=== YOUR ASSIGNMENT ===
Please give an exact transcription of the records shown below.

=== THE RECORDS ===
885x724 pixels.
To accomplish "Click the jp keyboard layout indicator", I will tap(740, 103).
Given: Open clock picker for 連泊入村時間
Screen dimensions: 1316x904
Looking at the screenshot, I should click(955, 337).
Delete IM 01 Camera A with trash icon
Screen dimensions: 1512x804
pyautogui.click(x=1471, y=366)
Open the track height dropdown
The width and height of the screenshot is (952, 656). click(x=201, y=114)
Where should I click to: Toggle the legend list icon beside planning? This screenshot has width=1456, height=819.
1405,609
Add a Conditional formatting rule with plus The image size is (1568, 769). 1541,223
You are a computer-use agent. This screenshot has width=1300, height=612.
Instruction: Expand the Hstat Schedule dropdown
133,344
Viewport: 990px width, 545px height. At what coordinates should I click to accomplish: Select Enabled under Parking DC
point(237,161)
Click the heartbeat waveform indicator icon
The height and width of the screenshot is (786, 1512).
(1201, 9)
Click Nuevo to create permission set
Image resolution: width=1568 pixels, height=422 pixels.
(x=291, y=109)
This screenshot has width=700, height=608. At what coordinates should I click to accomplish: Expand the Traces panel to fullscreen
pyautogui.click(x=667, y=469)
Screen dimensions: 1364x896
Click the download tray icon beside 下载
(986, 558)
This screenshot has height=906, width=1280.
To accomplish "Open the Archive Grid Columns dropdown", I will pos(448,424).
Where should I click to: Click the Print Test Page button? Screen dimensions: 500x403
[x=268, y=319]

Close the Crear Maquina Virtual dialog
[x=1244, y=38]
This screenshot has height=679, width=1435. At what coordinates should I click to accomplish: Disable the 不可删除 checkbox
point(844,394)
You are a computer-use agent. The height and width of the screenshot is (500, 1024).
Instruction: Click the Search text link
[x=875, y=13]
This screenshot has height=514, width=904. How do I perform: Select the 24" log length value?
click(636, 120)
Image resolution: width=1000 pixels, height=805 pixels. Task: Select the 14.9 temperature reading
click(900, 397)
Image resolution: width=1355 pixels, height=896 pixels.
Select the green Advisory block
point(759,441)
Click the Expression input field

=== REPLY TO THE TASK ===
885x724 pixels.
To accomplish "Click the jp keyboard layout indicator", I will tap(740, 103).
Given: Open clock picker for 連泊入村時間
Screen dimensions: 1316x904
Looking at the screenshot, I should click(955, 337).
Delete IM 01 Camera A with trash icon
Screen dimensions: 1512x804
pyautogui.click(x=1471, y=366)
Open the track height dropdown
The width and height of the screenshot is (952, 656). click(x=201, y=114)
Where should I click to: Toggle the legend list icon beside planning? This screenshot has width=1456, height=819.
1405,609
Add a Conditional formatting rule with plus The image size is (1568, 769). 1541,223
You are a computer-use agent. This screenshot has width=1300, height=612.
Instruction: Expand the Hstat Schedule dropdown
133,344
Viewport: 990px width, 545px height. At what coordinates should I click to accomplish: Select Enabled under Parking DC
point(237,161)
Click the heartbeat waveform indicator icon
The height and width of the screenshot is (786, 1512).
(1201, 9)
Click Nuevo to create permission set
Image resolution: width=1568 pixels, height=422 pixels.
(x=291, y=109)
This screenshot has width=700, height=608. At what coordinates should I click to accomplish: Expand the Traces panel to fullscreen
pyautogui.click(x=667, y=469)
Screen dimensions: 1364x896
Click the download tray icon beside 下载
(986, 558)
This screenshot has height=906, width=1280.
To accomplish "Open the Archive Grid Columns dropdown", I will pos(448,424).
Where should I click to: Click the Print Test Page button? Screen dimensions: 500x403
[x=268, y=319]

Close the Crear Maquina Virtual dialog
[x=1244, y=38]
This screenshot has height=679, width=1435. At what coordinates should I click to accomplish: Disable the 不可删除 checkbox
point(844,394)
You are a computer-use agent. The height and width of the screenshot is (500, 1024).
Instruction: Click the Search text link
[x=875, y=13]
This screenshot has height=514, width=904. How do I perform: Select the 24" log length value?
click(636, 120)
Image resolution: width=1000 pixels, height=805 pixels. Task: Select the 14.9 temperature reading
click(900, 397)
Image resolution: width=1355 pixels, height=896 pixels.
Select the green Advisory block
point(759,441)
Click the Expression input field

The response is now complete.